To what extent is “the” fatality rate a characteristic of COVID-19 vs. a characteristic of the distribution within a population of various risk factors that make one vulnerable to COVID-19 (age, pre-existing respiratory condition, etc.)? People hear that the fatality rate is 0.45% and think something along the lines of, “If I catch the disease, then nature draws a random number uniformly distributed between 0 and 100. If the number is less than 0.45, then I die.” Hence, the notion that the “chance of dying is 0.45%”. But, is reality something more like 99.55% of people don’t have the pre-existing conditions and, hence, are very unlikely to die while 0.45% of the population does have some of those conditions and is very likely to die? If so, then “the” fatality rate is really determined by population characteristics that are known even before infection. So, why don’t we look at pre-existing population characteristics (age, respiratory conditions, etc.) to estimate fatality rates rather than waiting to see realized death rates with all the attendant problems of untested, asymptomatic, etc.? Understood, that we might need some data at early stages to learn what the pre-existing conditions are and, of course, it’s always good to confirm with observation of realized death rates. But, the conditional death rates (by age, pre-existing condition, etc.) seem to be much more important than unconditional rates. To translate data from one population, say S Korea, to make predictions about another, say the US, one must use conditional death rates, not unconditional, because the populations are different. Also, conditional death rates are what allow us to target measures where they will have the most effect.
China isn’t reporting any new confirmed cases outside of Wuhan now. Assuming that they aren’t actively hiding cases (which I don’t believe they are), I think that would serve as evidence that there were not that many asymptomatic cases that China missed outside of Hubei. Because if there were millions of asymptomatic cases, you would think that you would be seeing flare ups of local transmission now that quarantine is being lifted, especially if there are some people in whom the virus lingers without causing severe symptoms.
Burgos,
If quarantines were effective and people we locked down sufficiently long to get to a point where no one was contagious any longer… it seems that your logic would not be valid.
To Arnold’s main point tho.. it doesn’t seem like it would be that hard to get a reliable random sample. Why aren’t we doing that now. Like starting tomorrow morning?
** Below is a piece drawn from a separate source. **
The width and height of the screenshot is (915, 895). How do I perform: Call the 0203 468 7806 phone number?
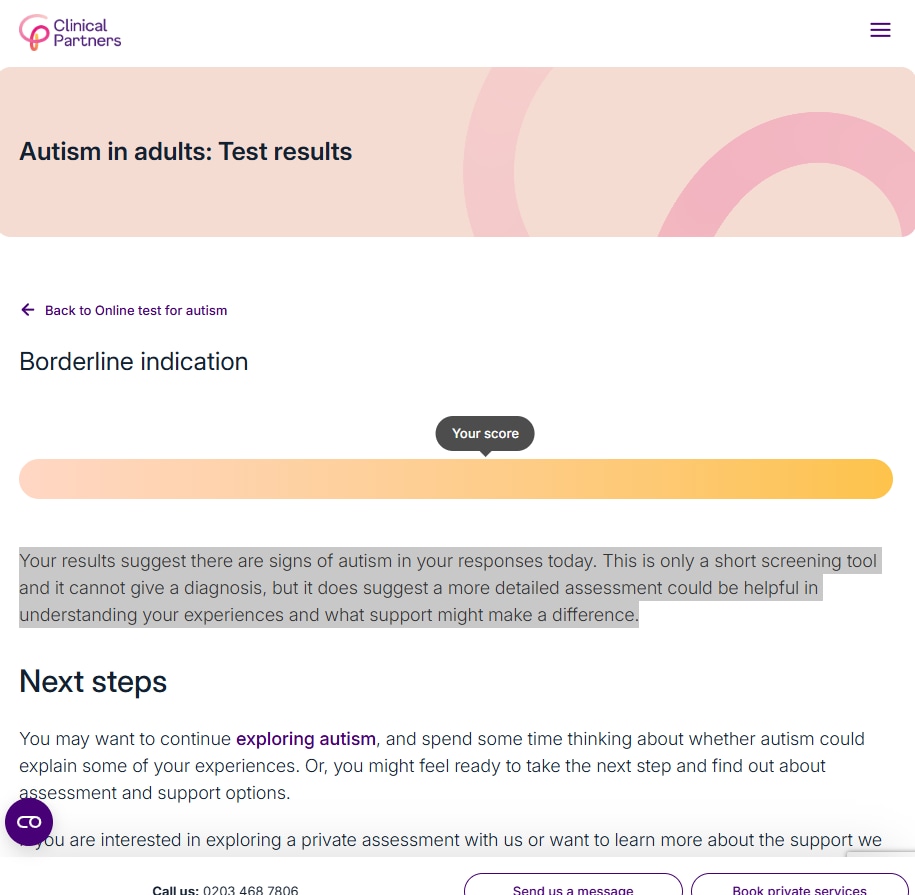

What I don’t understand is why we haven’t conducted a random sample of tests. This seems like the most obvious thing to do right now. How can we know anything about that to do about this without knowing the prevalence of what’s out there in the population.
Why not get Census and the CDC working together tomorrow? Find out what’s out there and then we would know what to do and where.
I find it astounding that this hasn’t been done yet.
People need to remember that the Covid-19 test is a snap shot. Just because someone if negative today does not mean the will be negative tomorrow or that they will never get infected.
Also, the idea of tracing fails if the jet set starts getting back on aircraft and travelling around the world. Tracing is done by local governments and world travels are covered by multiple jurisdictions.